### Problem requirements
Only the lines from the one containing "This screenshot has" through the end of the entries should be returned, exactly as they are, with the pictures omitted.

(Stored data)

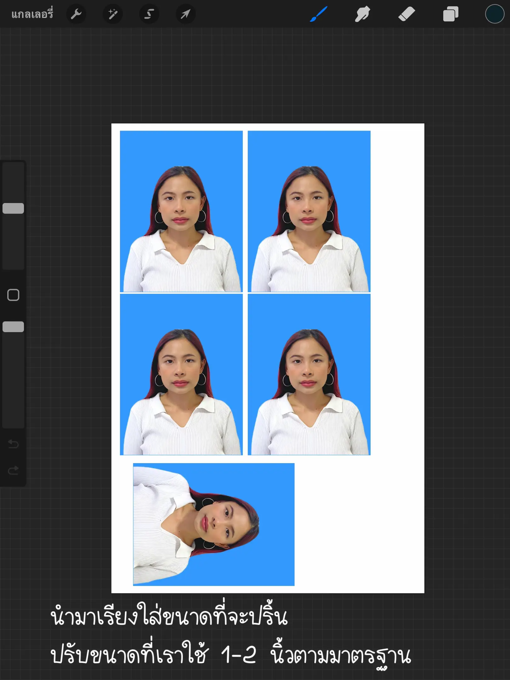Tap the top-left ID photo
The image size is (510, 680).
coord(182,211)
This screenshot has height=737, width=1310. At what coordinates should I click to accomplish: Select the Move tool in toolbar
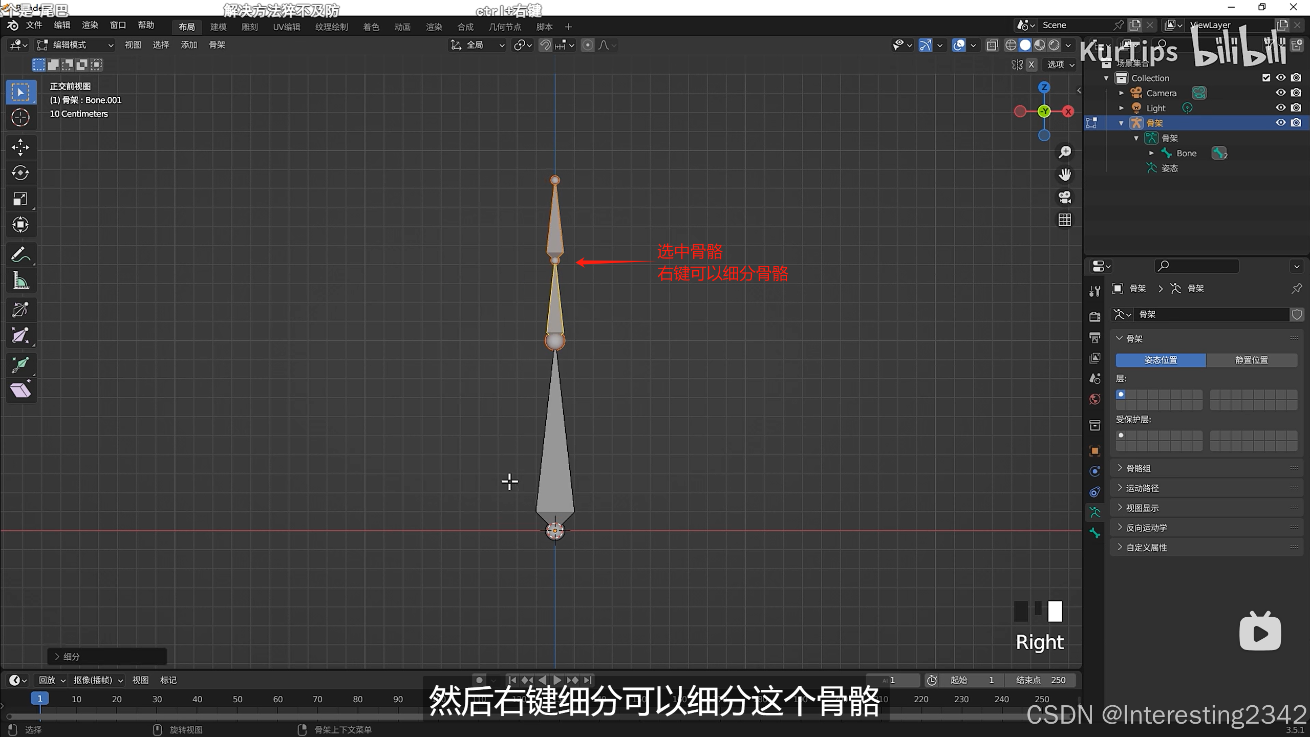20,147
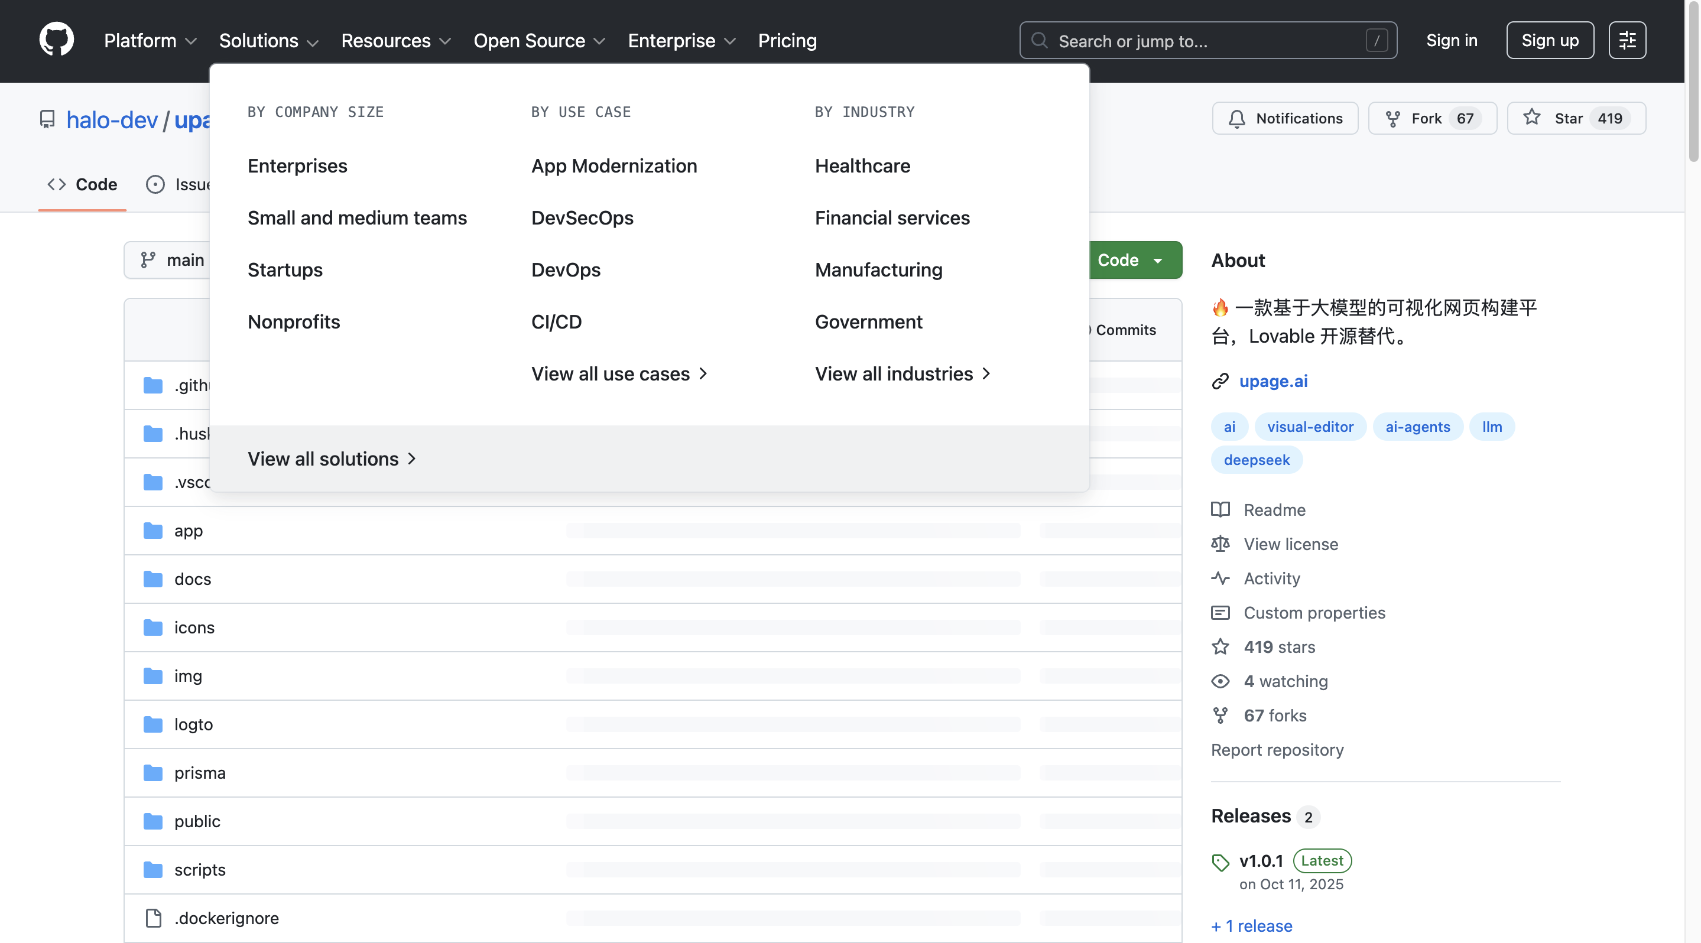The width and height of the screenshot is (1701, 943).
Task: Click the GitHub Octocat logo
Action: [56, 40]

### Your solution
This screenshot has height=737, width=1310. At what coordinates should I click to accomplish: Select the Move tool in toolbar
20,147
The width and height of the screenshot is (1701, 943).
Task: Click the GitHub Octocat logo
Action: [56, 40]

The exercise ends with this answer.